Text Start Marker

Duggan said he attended 250 house parties in Detroit during the campaign. Though a recently returned resident, he has spent his entire career in Michigan’s largest city, which lost a quarter of its population from 2000 to 2010.
He lived in the Motor City until age 5, when his family moved to Livonia, a mostly white suburb with a median household income of $69,887, compared with Detroit’s $27,862, according to the 2010 U.S. Census. Duggan said his first taste of politics was at age 7 handing out fliers for his father’s campaign to become a local judge. His father, Patrick Duggan, a U.S. district judge in Detroit, was appointed to that job by President Ronald Reagan.
Mike Duggan first worked in Detroit at a law firm in 1981, and went on to work for the Wayne County prosecutor.
He was right-hand man to County Executive Ed McNamara, riding herd on a political apparatus that eliminated a $130 million deficit, built a $1 billion airport terminal and helped craft deals for two professional sports stadiums in Detroit. McNamara was Livonia mayor when Duggan managed his election campaign for county executive in 1986. McNamara took office the next year and Duggan became his chief deputy at 29.

Text End Marker
Records provided Start Marker

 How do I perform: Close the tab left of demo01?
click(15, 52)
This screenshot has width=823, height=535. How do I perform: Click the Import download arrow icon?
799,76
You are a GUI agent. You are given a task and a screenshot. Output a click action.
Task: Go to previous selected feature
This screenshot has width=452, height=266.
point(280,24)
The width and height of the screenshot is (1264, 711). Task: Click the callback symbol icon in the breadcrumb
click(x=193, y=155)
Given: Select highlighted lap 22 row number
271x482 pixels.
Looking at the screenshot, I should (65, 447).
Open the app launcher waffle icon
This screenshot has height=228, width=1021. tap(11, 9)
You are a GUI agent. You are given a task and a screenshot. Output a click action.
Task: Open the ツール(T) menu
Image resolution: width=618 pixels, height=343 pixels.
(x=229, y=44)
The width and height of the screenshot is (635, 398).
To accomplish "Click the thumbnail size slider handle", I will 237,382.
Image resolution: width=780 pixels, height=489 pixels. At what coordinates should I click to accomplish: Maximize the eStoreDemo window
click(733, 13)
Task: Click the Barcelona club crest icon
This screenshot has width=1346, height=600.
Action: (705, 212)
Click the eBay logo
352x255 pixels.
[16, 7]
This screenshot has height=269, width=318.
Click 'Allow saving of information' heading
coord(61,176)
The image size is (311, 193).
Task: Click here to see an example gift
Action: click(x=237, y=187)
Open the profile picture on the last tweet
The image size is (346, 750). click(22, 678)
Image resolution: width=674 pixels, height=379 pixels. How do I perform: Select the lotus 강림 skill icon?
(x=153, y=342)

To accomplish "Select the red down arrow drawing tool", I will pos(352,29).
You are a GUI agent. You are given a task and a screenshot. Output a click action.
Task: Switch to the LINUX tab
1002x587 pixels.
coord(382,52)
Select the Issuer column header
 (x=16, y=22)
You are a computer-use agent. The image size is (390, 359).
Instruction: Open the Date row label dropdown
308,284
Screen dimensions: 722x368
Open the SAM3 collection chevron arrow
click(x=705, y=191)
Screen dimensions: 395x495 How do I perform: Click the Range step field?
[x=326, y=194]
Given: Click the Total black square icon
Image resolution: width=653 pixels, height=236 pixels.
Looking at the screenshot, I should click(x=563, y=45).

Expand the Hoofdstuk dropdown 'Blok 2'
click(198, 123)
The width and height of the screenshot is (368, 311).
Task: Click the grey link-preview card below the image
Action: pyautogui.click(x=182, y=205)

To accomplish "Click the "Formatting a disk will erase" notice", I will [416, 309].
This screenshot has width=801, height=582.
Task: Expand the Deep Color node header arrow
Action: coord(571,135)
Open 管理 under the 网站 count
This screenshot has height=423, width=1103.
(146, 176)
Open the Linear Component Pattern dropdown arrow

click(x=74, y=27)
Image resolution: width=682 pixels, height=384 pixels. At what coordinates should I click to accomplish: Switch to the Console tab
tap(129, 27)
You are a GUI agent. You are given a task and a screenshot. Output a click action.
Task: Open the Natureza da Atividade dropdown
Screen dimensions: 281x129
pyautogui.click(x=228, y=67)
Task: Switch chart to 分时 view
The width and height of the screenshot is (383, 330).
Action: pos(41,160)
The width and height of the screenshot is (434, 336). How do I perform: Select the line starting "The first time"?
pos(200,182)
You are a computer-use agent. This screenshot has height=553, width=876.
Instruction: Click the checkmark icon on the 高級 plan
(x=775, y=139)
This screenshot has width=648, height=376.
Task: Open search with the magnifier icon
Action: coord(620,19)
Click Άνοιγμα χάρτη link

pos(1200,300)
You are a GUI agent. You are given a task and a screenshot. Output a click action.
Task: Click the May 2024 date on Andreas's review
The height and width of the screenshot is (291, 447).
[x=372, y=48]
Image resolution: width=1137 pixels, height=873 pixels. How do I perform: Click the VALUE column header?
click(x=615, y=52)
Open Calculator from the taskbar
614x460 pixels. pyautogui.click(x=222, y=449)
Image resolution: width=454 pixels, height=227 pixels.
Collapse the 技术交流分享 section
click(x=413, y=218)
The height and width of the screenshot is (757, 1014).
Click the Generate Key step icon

Records provided End Marker

- Requirement A:
Answer these questions from the text about Mike Duggan:
(i) How many house parties in Detroit did Duggan say he attended during the campaign?
(ii) Which president appointed Patrick Duggan to his job as a U.S. district judge?
(iii) At what age did Duggan become McNamara's chief deputy?
- Requirement B:
Decide whether each statement agrees with the text about Mike Duggan, and quote the words that settle it:
(i) Duggan's family moved to Livonia when he was 5.
(ii) Duggan's first job in Detroit, in 1981, was with the Wayne County prosecutor.
(iii) Detroit lost a quarter of its population from 2000 to 2010.
- Requirement C:
Extend the text about Mike Duggan, starting after its last sentence.

- Expected answer A:
(i) 250
(ii) Ronald Reagan
(iii) 29

- Expected answer B:
(i) Yes: "He lived in the Motor City until age 5, when his family moved to Livonia"
(ii) No: "Mike Duggan first worked in Detroit at a law firm in 1981, and went on to work for the Wayne County prosecutor."
(iii) Yes: "which lost a quarter of its population from 2000 to 2010"

- Expected answer C:
He swiftly became influential. In the 1990s, he stepped in as general manager to turn around a regional bus system that had a $12 million budget deficit and was cutting services.
An authority Duggan led built and financed Comerica Park, home of Major League Baseball’s Detroit Tigers. The agency also developed Ford Field to house the National Football League’s Detroit Lions.
Duggan was elected Wayne County prosecutor in 2000, a post he held before becoming chief executive officer of the Detroit Medical Center in 2004.
He said he transformed the eight-hospital nonprofit health-care provider from a money-loser into a cash-generating, customer-friendly system that Nashville, Tennessee-based Vanguard Health Systems bought for more than $365 million in 2010. Tenet Healthcare Corp. acquired Vanguard last month.
The hospital network serves a city where 36 percent of residents live below the federal poverty level, and is Detroit’s largest employer, Duggan said. The statewide poverty rate is about 16 percent, Census figures show. As the hospital’s CEO, he guaranteed emergency-room waits of 29 minutes or less or patients would receive free tickets to Tigers games.
“We treat 300,000 patients a year in the emergency room,” Duggan said. “In a city of 700,000, virtually everyone has a first-hand opinion of how the DMC operated before I got there. They remember when the average wait in the emergency room was three hours.”
Duggan is a tenacious, impatient, shrewd manager who can build coalitions and instill loyalty, said former Michigan Governor Jennifer Granholm, a Democrat.
“Mike won’t take no for an answer,” Granholm said by telephone from California, where she teaches law and public policy at the University of California at Berkeley. “He’s determined. He’s going to make things happen.”
Granholm owes her political ascent in part to Duggan, who provided the strategy for her 1998 election as attorney general. Four years later, Granholm became the first woman to win the governor’s office.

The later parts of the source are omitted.